====== Reading passage ======

Oswald Avery identifies nucleic acids as the active principle in bacterial transformation

Date: 2015-10-07; view: 478.

The molecular weight of nucleic acid was found to be much higher than the tetranucleotide hypothesis required, but it was still viewed as a uniform polymer, like starch, unaffected by its biological source

In 1940, Avery once again focused on the problem of bacterial transformation. After Colin MacLeod left to join the faculty at New York University later that year, Maclyn McCarty joined the laboratory in 1941 and aided Avery in this research. Avery and McCarty focused first on purifying the transforming substance. Using refined versions of Colin M. MacLeod's preparation techniques, Avery and McCarty isolated biologically active "transforming principle" from samples of pneumococci. After jump-starting the research, Avery was increasingly preoccupied with the step-by-step purification of the transforming agent and its identification. Initially, transformation had been a tentative and delicate phenomenon that was difficult to consistently recreate. Avery later told Rollin Hotchkiss, "Many are the times we were ready to throw the whole thing out the window!" Eventually, Avery and McCarty were able to take a culture of pneumococci of an R form that had been attenuated from an S of Type II over the course of thirty generations, and add to it to the highly purified deoxyribonucleic acid (DNA) extracted from an S of Type III. This process resulted, by the next generation, in large and fully developed colonies of S Type III, which remained stable through several generations. After achieving reliable and long-lasting transformation, Avery turned to prove that it was caused by DNA alone, despite the prevailing conviction of most geneticists, and even his own earlier belief, that DNA was a simple molecule and that genes must be composed of protein, a seemingly more complex substance

As Avery and McCarty turned their attention to the chemical analysis of transformation, they found that proteases (enzymes that deactivate proteins) and lipases (enzymes that destroy lipids) did not inactivate the transforming principle, and thus concluded that the substance was essentially protein- and lipid-free. However, it was not a carbohydrate like the polysaccharide capsular material, as carbohydrates are not precipitated by alcohol, as was the "transforming principle." They soon determined that the substance was rich in nucleic acids, but ribonuclease, an enzyme that destroys ribonucleic acid (RNA), did not inactivate the substance either. Further, the transforming substance had a high molecular weight, as did DNA, and gave a strong reaction to the Dische diphenylamine test, which detects for the presence of DNA. Avery and McCarty concluded that the transforming substance, which produced permanent, heritable change in an organism, was DNA.

(1944)

"If the results of the present study of the transforming principle are confirmed, then nucleic acids must be regarded as possessing biological specificity the chemical basis of which is as yet undetermined."

A few microbiologists and geneticists had taken an interest in the physical and chemical nature of genes before 1944, but the Avery–MacLeod–McCarty experiment brought renewed and wider interest in the subject. While the original publication did not mention genetics specifically, Avery as well as many of the geneticists who read the paper were aware of the genetic implications—that Avery may have isolated the gene itself as pure DNA. Biochemist Erwin Chargaff, geneticist H. J. Muller and others praised the result as establishing the biological specificity of DNA and as having important implications for genetics if DNA played a similar role in higher organisms. In 1945, the Royal Society awarded Avery the Copley Medal, in part for his work on bacterial transformation.

(1950)

====== Provided material ======

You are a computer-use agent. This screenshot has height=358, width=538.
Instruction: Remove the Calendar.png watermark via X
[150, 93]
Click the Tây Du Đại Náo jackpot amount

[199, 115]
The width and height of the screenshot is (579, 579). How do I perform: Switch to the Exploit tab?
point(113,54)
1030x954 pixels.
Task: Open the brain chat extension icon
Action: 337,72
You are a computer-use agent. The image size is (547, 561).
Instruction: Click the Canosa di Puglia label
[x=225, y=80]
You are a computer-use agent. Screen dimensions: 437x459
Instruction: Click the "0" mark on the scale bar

======

• _Exercise instructions_
Change the text on Avery's transformation work by rewriting the part that opens with the words containing "A few microbiologists" and closes with "on bacterial transformation.", replacing "microbiologists" with "bacteriologists".

• _Answer to this problem_
A few bacteriologists and geneticists had taken an interest in the physical and chemical nature of genes before 1944, but the Avery–MacLeod–McCarty experiment brought renewed and wider interest in the subject. While the original publication did not mention genetics specifically, Avery as well as many of the geneticists who read the paper were aware of the genetic implications—that Avery may have isolated the gene itself as pure DNA. Biochemist Erwin Chargaff, geneticist H. J. Muller and others praised the result as establishing the biological specificity of DNA and as having important implications for genetics if DNA played a similar role in higher organisms. In 1945, the Royal Society awarded Avery the Copley Medal, in part for his work on bacterial transformation.